Monotonous diets (even "healthy" ones) often lead to unintentional gaps in fiber, antioxidants, and micronutrients that regulate metabolic health.

Reduced Inflammation and Oxidative Stress - Different foods contain unique phytochemicals, polyphenols, and antioxidants that work synergistically to reduce systemic inflammation and oxidative damage—both key drivers of aging and chronic disease.

Colorful variety ("eat the rainbow") ensures coverage of a wide range of anti-inflammatory compounds.

Strategies to Improve Variety and Avoid Nutrient Insufficiencies

1. Rotate food choices weekly

  • Try new grains (e.g., quinoa, farro, amaranth)

  • Swap protein sources (e.g., fish, poultry, legumes, tofu, eggs)

  • Rotate leafy greens (e.g., spinach, arugula, romaine, kale)

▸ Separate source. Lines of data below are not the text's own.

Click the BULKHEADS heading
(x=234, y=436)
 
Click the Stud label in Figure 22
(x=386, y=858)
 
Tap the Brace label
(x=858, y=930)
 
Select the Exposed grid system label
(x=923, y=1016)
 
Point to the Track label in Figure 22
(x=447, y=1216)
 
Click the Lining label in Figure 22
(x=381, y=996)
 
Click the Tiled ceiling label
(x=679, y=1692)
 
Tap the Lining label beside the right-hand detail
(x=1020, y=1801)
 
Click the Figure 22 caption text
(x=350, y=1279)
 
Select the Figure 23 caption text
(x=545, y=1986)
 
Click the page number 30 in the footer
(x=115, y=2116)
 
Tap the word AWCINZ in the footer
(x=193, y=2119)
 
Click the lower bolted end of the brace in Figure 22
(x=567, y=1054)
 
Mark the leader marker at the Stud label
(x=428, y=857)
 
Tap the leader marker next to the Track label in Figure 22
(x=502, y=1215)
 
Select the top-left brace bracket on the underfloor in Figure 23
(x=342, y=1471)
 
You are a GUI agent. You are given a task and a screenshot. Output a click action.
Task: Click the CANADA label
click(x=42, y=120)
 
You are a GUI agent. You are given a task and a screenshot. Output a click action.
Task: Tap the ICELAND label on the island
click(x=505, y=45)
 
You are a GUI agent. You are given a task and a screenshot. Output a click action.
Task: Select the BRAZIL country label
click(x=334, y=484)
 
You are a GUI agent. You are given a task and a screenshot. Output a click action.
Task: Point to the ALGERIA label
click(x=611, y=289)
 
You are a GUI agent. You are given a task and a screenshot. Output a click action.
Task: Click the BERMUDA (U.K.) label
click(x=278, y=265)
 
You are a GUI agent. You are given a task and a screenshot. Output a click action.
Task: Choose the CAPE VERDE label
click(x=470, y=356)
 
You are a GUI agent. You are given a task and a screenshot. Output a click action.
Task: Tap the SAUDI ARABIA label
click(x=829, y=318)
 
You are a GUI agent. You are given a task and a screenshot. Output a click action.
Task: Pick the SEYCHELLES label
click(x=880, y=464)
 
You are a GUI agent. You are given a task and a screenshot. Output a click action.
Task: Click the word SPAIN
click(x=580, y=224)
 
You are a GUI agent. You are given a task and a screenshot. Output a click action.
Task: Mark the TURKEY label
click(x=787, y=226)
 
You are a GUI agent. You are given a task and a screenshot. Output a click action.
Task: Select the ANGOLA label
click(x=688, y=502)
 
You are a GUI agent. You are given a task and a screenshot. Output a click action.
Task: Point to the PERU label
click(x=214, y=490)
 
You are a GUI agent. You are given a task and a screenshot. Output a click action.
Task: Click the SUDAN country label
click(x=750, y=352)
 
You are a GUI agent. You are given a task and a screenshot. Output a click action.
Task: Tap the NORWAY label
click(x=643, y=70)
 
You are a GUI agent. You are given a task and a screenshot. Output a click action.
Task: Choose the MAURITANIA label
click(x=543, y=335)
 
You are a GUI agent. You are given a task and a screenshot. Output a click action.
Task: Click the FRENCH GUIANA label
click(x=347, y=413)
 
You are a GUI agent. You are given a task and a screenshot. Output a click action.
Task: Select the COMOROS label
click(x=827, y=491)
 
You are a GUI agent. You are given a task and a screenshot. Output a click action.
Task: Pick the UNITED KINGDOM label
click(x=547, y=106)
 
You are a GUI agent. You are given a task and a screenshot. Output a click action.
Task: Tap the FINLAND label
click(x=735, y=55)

  • Buy different color of produce every grocery trip

2. Eat the rainbow

  • Aim for 5+ colors on your plate each day

  • Different pigments = different antioxidants, fibers, and phytonutrients

3. Pair nutrients strategically

  • Add citrus or bell pepper to iron-rich plant meals (e.g. dark leafy greens, beans, oats)

  • Include healthy fats (avocado, nuts, olive oil) with vegetables

  • Separate high-calcium and high-iron meals to optimize both

  • Wait at least an hour after eating iron-rich foods before drinking tea or coffee, or vice versa.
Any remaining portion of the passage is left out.